Я засмеялся, а Розенцвейг встал в восторге и воскликнул:
– Вот и толкуйте о ваших Афинах, о вашей Сире! Была бы она там, так вы бы этого от нее не слыхали.
Я нарочно, чтобы подразнить его немного, сказал было раз:
– Однако петербургская девица или дама не ей чета!
– Какая дама! – говорит, – я в Петербурге знал одну даму, Лизавету Гавриловну Бешметову; так она сама себя звала: женщина-человек, все искала обмена идей, а чтобы подать пример умеренности, носила все одно и то же платье из люстрина, цвета гусиного помета. И вы думаете, что я предпочту ее вашей сестре?
Я ожидал от него чего-нибудь подобного: я начинаю привыкать к нему и любить его.
И все наши халеппские греки его любят; между ними он
– Одно слово, русский человек, хороший человек, православный человек!
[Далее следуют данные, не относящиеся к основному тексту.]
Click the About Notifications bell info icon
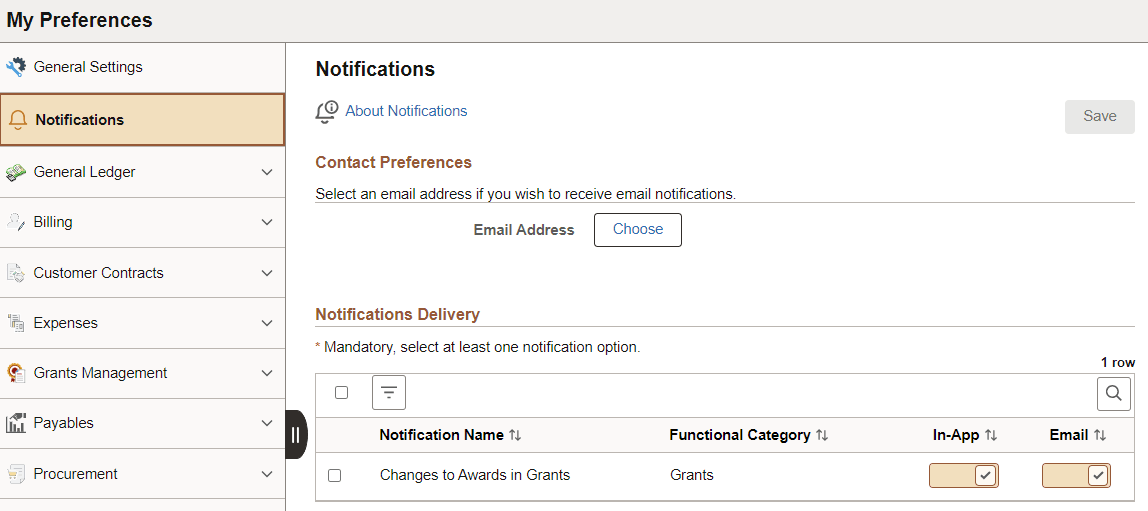Screen dimensions: 1148x511 (327, 112)
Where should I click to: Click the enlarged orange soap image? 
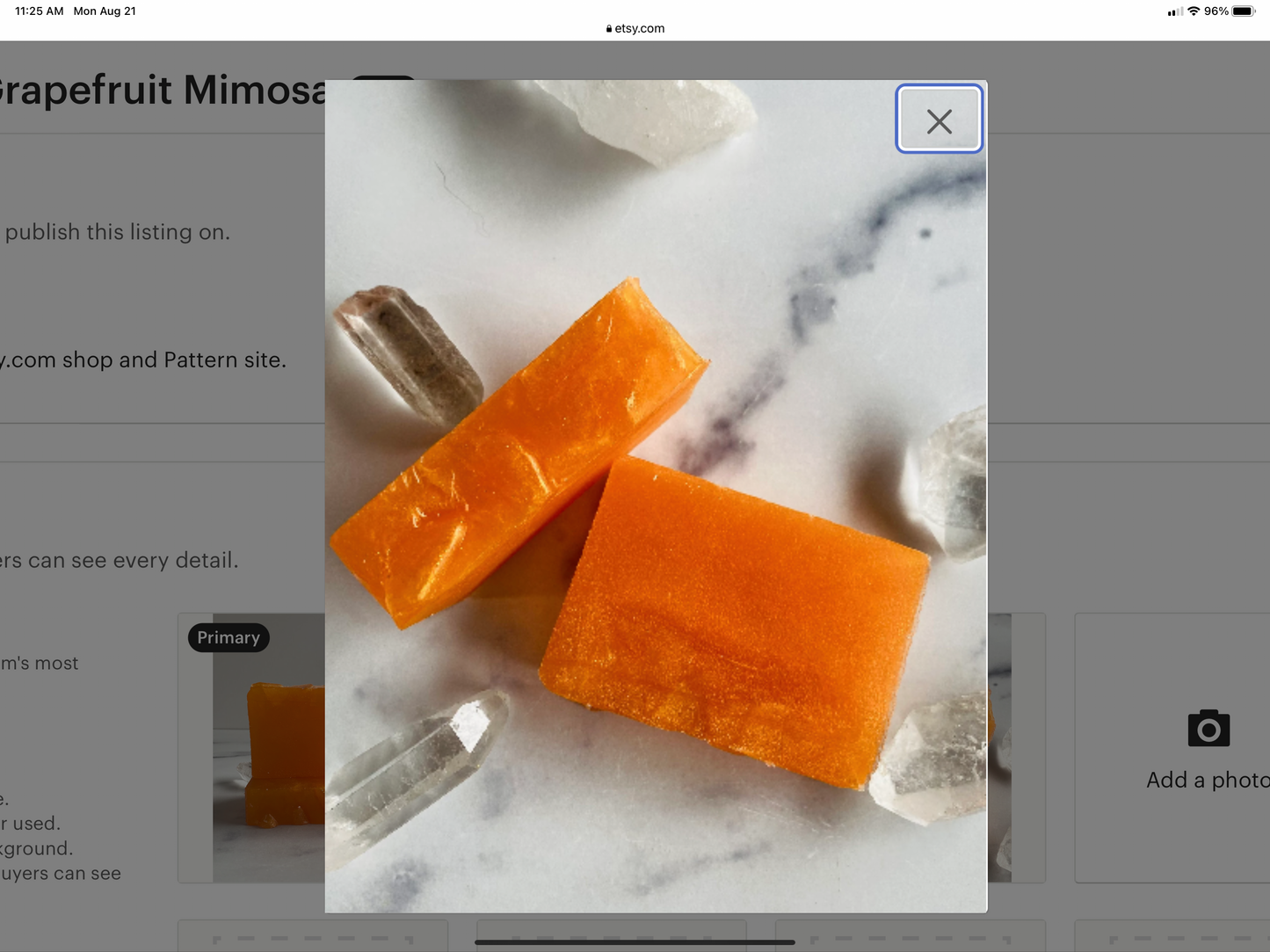point(656,527)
Жаль только, что больной такой.
Впрочем, ты не думай, что он какой-нибудь вялый или, робкий. Нет, он молодец. Во-первых, он лихо ездит верхом. Вот тебе пример. К нашему дому прямой дороги снизу нет; да и вся деревня идет вниз – вверх, вверх – вниз, по горе и скалам. К нашему дому надо подъезжать или сверху или снизу, слезать с лошади и потом уж к воротам сходить по каменной лестнице. На днях Розенцвейг был у нас и привязал лошадь внизу; когда пришло время ему ехать, я велел меньшому брату подвести ему лошадь, а брат большой хитрец и шалун; он нарочно взвел лошадь прямо к воротам наверх. Розенцвейг вышел, посмотрел вниз; пятнадцать крупных скользких ступеней. Ничего не сказал, сел и стал спускаться. Лошадь у него молодая, пугливая, скользит, ржет…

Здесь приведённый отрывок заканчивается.